Por: Carlos LM
Twitter: @Bigmaud

 

 

No necesitas tener 80 años para sentirte viejo. A veces ni siquiera hacen falta 40. Con algunas noticias es suficiente.

Hace poco me avisaron que murió el director de la secundaria/preparatoria donde estudié hace tiempo. La noticia me sorprendió tanto que sentí un nudo en la garganta. Tuve que salir de la habitación para tomar un respiro.

En un principio parecería una reacción exagerada. Lo fue para mí. No era mi amigo. Jamás sentí un aprecio personal hacia ese hombre. Tampoco lo odié o le hice una maldad que ameritara algún tipo de remordimiento.
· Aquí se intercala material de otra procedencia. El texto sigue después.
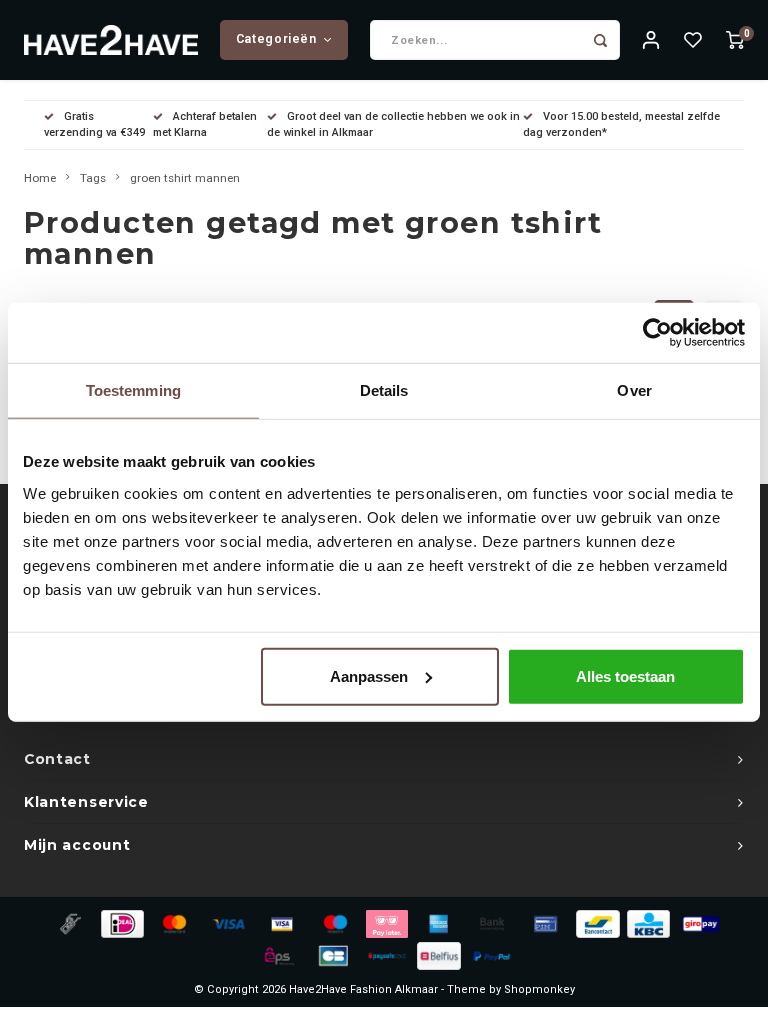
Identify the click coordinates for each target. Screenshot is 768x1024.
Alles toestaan (625, 675)
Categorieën (276, 39)
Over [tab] (634, 390)
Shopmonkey (539, 989)
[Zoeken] (600, 40)
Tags (93, 178)
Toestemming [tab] (133, 390)
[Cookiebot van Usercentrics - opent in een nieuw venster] (657, 333)
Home (40, 178)
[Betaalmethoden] (69, 922)
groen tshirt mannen (185, 178)
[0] (735, 40)
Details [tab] (384, 390)
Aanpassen (369, 675)
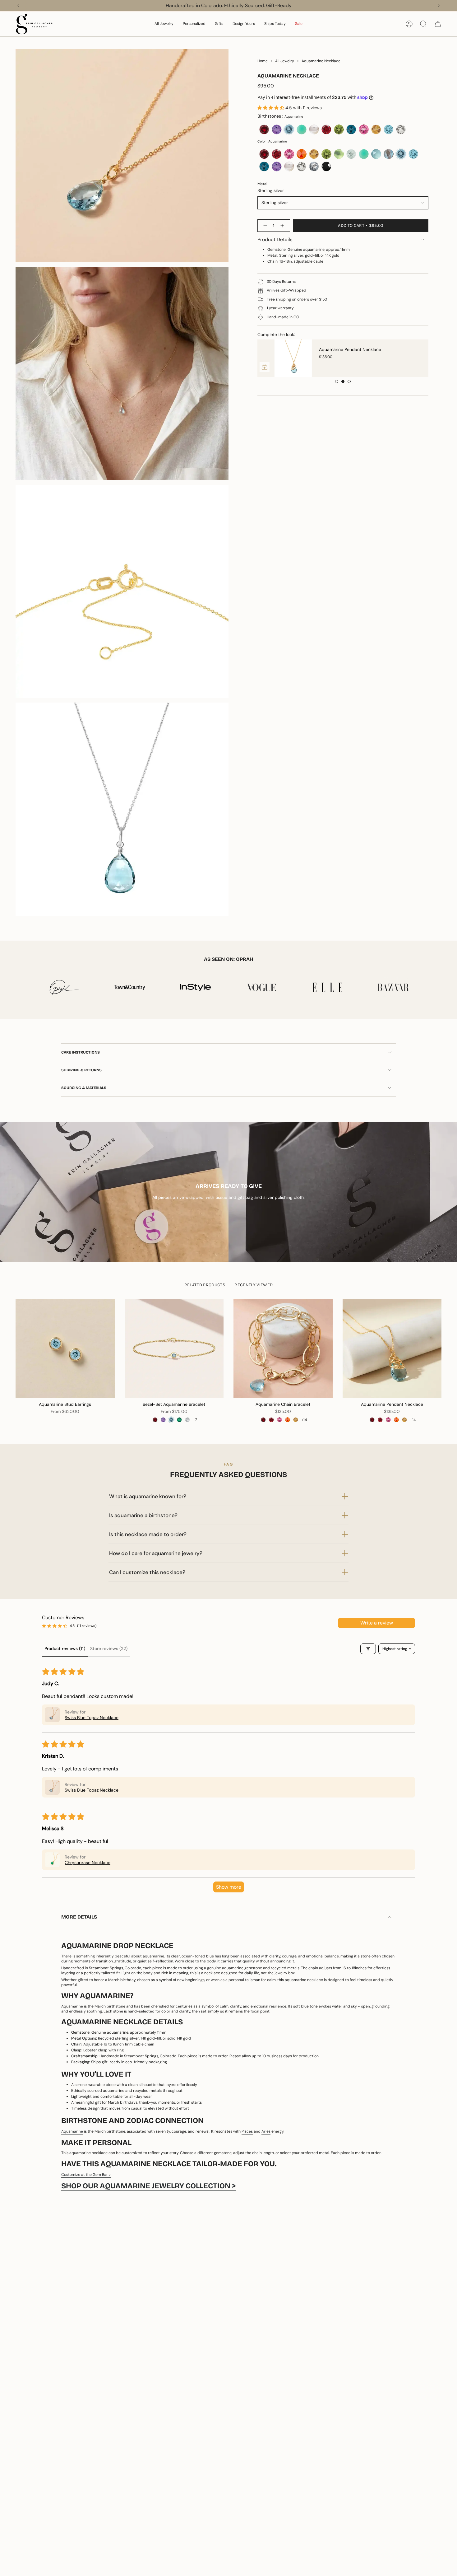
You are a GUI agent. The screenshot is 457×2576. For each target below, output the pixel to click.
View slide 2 (342, 381)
Lo poco que lo traté en su faceta como director, fue apenas suficiente para que entrara en la extensa categoría de “me cae bien a secas” que manejo a nivel interno para llevar un registro de las personas que he conocido a lo largo de la vida.  Dista de estar en un nivel demasiado exclusivo. Podría decirse que está en el apartado default de los lugares que tengo. Un aproximado de ochocientas personas se encuentran en ese rango de la lista, en contraposición a otras de mayor prestigio como la de “los adoro”, en la que apenas y se encuentran unos seis individuos.

Quizás lo que me llevó a tener una sensación tan fuerte, fue lo que la noticia de su muerte puso en evidencia: ya no soy tan joven. Yo sé que sería descabellado decir que soy un anciano decrépito. Es verdad que hasta ahora no me he visto en la necesidad de comer comida licuada, que soy lo suficientemente fuerte para poder ir al baño sin el auxilio de un pañal de emergencia y que hasta ahora ningún joven se ha ofrecido a ayudarme a cruzar la calle en un acto bondadoso con el que aspira a ganarse un lugar en el cielo.

Pero vuelvo a eso: ya no soy tan joven. Hay varias señales. Cuando salgo a la calle tengo la impresión de que hay pocas personas que sean más viejas que yo. El país está contaminado por bebés, niños y adolescentes. Ellos son los culpables de provocar el contraste que lleva a que en la caja del supermercado me digan “¿Encontró lo que buscaba, señor?”, en vez de decir el más apropiado “¿Encontró lo que buscaba, ser de luz en plenitud?”.

Ya más calmado, platiqué con mi madre al respecto. “El señor tenía 78 años”, me dijo. “Era muy joven para morir, sin dudas, una pena”, le dije.

Empiezo a quedar atrás. Algunos integrantes de mi generación han tenido hijos, se han casado y uno que otro ha muerto. Ya no es solo esa figura mayor del director la que influye en la consternación. Son los de la misma edad los que ponen en evidencia el paso del tiempo.

Casi nadie ha caído en cuenta, pero los parámetros de edad se han transformado en los últimos tiempos. Ya todos lados están invadidos por jóvenes. El cambio ha sido lo suficientemente sutil para que se adoptara con una normalidad generalizada. Sin reclamos ni sobresaltos que hacen sospechar lo peor. Acaso se trate de una estrategia de control elaborada por un poder oculto. Los signos de alarma están en todos lados.  En la actualidad lo juvenil deambula sin clemencia en todos los aspectos de la vida para desplazar a los vejetes de 24 años en adelante, incluso en terrenos que en otrora no les pertenecían. Pregúntenlo en las universidades, si no creen. En tiempos remotos, solo se admitía a estudiantes mayores de 30 años, siempre y cuando llevaran bigote. En cambio ahora resulta que hay sujetos nacidos en 1994 que están estudiando una carrera. ¡Pero si apenas tienen como ocho años de edad! Que las figuras administrativas hagan bien sus cuentas. Lleven a esos niñitos de regreso a la sala de maternidad.

Conforme se envejece se cierran las oportunidades. Ya después de los quince años resulta raro comprar figuras de acción o subir a juegos mecánicos. Luego es peor. Hay actividades de las que debes despedirte por el temor a que te tachen de aferrado. Adiós a los peluches, adiós a ser alimentado con una cuchara que simule ser un avioncito.

Los días son terribles cuando te conviertes en un viejo acabado.